I’m considering putting some effort into finding a fuck buddy. Strictly speaking, I haven’t had one before. Rhonda was sort of a “friend with lots of benefits.” The brief arrangement with the Deaconess became complicated when she developed “feelings” for me. I’ve hooked up, but never established an ongoing arrangement with a woman for casual sex.
The allure of a fuck buddy is that it’s a purely physical relationship. A “friend with benefits” describes a relationship, albeit non-romantic, with a sexual component. With a fuck buddy, all pretense to anything deeper is discarded. It’s only about sex, which both parties explicitly acknowledge. Unabashed carnal pleasure unfettered by emotional commitment appeals to me. I don’t want “feelings” to intrude. I want to keep romance out of it. I don’t want to fall in love. To be blunt, I’m looking for physical satisfaction and nothing more.

Having a regular partner for sex would give my hyperactive libido another outlet. (Twice a week would be ideal.) Ideally, we’d meet, exchange pleasantries, fuck and say goodbye. We’d expect sex from each other and nothing more. Coffee date? Watching a movie together? No, thank you. Our arrangement would be completely compartmentalized from the rest of our lives.

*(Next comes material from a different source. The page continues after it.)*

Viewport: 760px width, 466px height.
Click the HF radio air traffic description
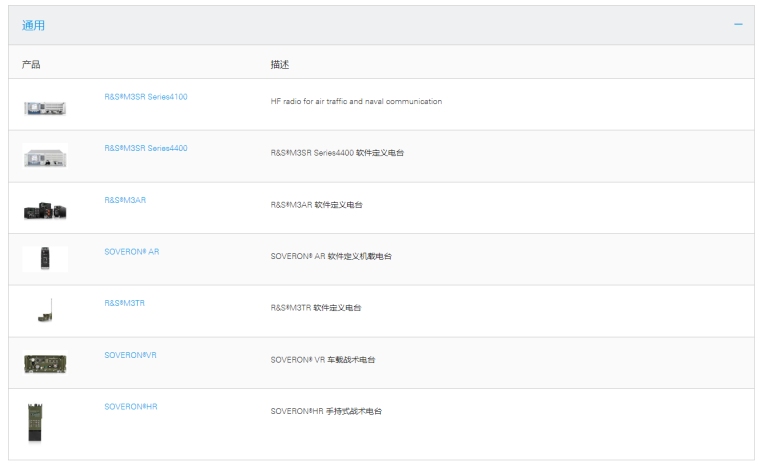356,101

Despite my preternatural shyness, I’m considering experimenting with some “casual dating” apps. Landing a sex partner with the swipe of a finger is appealing. I also have my eye on “Amy.” She’s an attractive classmate seeking ordination in my denomination. Our theologies and personalities clash, but I get the feeling that she’s a minx in the bedroom. Broaching the subject with her would be awkward, though. Perhaps at a party after she’s had one too many. Perhaps she’s also on Tinder?